Health care is one of the most expensive items of both nations’ budgets. In the United States, the various levels of government spend more per capita on health care than levels of government do in Canada. In 2004, Canada government-spending was $2,120 (in US dollars) per person on health care, while the United States government-spending $2,724.

A 1999 report found that after exclusions, administration accounted for 31.0% of health care expenditures in the United States, as compared with 16.7% of health care expenditures in Canada. In looking at the insurance element, in Canada, the provincial single-payer insurance system operated with overheads of 1.3%, comparing favourably with private insurance overheads (13.2%), U.S. private insurance overheads (11.7%) and U.S. Medicare and Medicaid program overheads (3.6% and 6.8% respectively). The report concluded by observing that gap between U.S. and Canadian spending on health care administration had grown to $752 per capita and that a large sum might be saved in the United States if the U.S. implemented a Canadian-style health care system.

However, U.S. government spending covers less than half of all health care costs. Private spending for health care is also far greater in the U.S. than in Canada. In Canada, an average of $917 was spent annually by individuals or private insurance companies for health care, including dental, eye care, and drugs. In the U.S., this sum is $3,372. In 2006, health care consumed 15.3% of U.S. annual GDP. In Canada, only 10% of GDP was spent on health care. This difference is a relatively recent development. In 1971 the nations were much closer, with Canada spending 7.1% of GDP on health while the U.S. spent 7.6%.

Some who advocate against greater government involvement in health care have asserted that the difference in health care costs between the two nations is partially explained by the differences in their demographics. Police-reported drug abuse and violence are more common in the United States than in Canada; both place a burden on the health care system. Illegal immigrants, more prevalent in the U.S. than in Canada, also add a burden to the health care system, as many of them do not carry health insurance and rely on emergency rooms — which are legally required to treat them — as a principal source of care. In Colorado, for example, an estimated 80% of illegal immigrants do not have health insurance.

The mixed system in the United States has become more similar to the Canadian system. In recent decades, managed care has become prevalent in the United States, with some 90% of privately insured Americans belonging to plans with some form of managed care. In managed care, insurance companies control patients' health care to reduce costs, for instance by demanding a second opinion prior to some expensive treatments or by denying coverage for treatments not considered worth their cost.

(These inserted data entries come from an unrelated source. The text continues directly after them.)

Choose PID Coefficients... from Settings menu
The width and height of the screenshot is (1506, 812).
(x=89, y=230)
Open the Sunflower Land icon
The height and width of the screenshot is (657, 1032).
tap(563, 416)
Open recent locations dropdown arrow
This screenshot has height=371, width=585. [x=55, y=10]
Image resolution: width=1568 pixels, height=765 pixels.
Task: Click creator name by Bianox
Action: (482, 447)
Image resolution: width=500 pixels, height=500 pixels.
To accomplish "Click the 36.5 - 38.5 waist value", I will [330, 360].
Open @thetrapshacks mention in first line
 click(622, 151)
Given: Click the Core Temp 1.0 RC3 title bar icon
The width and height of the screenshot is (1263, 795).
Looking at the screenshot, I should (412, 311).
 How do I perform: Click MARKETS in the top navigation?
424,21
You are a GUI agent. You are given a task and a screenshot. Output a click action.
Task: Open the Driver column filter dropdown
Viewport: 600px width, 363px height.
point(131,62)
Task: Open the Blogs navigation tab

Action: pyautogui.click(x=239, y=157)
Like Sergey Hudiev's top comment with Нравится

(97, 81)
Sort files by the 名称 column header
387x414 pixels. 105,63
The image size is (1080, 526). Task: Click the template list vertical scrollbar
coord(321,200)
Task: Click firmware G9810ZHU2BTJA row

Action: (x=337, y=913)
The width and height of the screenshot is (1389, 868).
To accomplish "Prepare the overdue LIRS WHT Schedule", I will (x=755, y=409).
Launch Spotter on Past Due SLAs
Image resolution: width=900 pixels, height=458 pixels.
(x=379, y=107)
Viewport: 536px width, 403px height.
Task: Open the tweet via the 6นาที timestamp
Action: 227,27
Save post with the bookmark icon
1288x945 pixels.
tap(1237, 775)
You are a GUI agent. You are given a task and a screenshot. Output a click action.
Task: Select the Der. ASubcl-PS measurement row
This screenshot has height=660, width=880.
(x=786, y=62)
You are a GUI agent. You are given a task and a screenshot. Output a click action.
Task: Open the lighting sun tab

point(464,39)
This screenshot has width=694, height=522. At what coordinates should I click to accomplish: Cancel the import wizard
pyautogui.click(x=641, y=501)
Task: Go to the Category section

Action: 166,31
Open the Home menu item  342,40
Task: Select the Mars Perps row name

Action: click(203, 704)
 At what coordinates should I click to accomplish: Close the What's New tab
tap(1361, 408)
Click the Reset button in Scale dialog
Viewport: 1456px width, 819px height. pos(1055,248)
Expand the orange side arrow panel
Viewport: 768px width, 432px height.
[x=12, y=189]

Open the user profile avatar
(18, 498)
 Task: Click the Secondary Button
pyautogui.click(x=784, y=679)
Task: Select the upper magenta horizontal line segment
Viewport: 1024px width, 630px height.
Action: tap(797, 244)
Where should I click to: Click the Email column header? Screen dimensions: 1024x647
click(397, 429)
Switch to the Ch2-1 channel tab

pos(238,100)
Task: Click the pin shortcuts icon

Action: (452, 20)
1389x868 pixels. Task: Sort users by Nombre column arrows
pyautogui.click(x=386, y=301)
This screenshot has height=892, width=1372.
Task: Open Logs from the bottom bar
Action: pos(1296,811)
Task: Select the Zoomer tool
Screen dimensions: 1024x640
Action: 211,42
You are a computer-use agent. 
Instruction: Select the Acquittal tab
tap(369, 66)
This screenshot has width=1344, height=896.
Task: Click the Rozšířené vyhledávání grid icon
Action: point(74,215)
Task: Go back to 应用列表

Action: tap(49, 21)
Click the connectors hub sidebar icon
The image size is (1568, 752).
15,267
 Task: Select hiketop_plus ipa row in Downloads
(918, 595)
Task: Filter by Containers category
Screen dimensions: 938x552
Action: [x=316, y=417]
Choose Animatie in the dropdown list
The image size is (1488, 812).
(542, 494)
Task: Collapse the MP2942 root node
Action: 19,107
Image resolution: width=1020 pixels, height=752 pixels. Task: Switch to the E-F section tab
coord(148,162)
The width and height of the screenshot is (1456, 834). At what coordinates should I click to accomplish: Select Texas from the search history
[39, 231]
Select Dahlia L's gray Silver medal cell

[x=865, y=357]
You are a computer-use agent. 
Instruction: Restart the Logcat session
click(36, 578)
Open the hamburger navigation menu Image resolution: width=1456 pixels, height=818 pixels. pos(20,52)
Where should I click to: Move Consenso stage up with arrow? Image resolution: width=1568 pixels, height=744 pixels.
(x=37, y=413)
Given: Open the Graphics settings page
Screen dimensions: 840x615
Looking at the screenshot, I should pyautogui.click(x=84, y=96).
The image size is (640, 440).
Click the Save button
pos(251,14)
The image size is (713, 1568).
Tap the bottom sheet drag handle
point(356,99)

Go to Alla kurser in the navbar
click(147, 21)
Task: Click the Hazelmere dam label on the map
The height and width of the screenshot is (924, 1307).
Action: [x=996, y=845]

Administrative costs for health care are also higher in the United States than in Canada.

Through all entities in its public–private system, the US spends more per capita than any other nation in the world, but is the only wealthy industrialized country in the world that lacks some form of universal health care. In March 2010, the US Congress passed regulatory reform of the American health insurance system. However since this legislation is not fundamental health care reform, it is unclear what its effect will be and as the new legislation is implemented in stages, with the last provision in effect in 2018, it will be some years before any empirical evaluation of the full effects on the comparison could be determined.

Health care costs in both countries are rising faster than inflation. As both countries consider changes to their systems, there is debate over whether resources should be added to the public or private sector. Although Canadians and Americans have each looked to the other for ways to improve their respective health care systems, there exists a substantial amount of conflicting information regarding the relative merits of the two systems. In the U.S., Canada's mostly monopsonistic health system is seen by different sides of the ideological spectrum as either a model to be followed or avoided.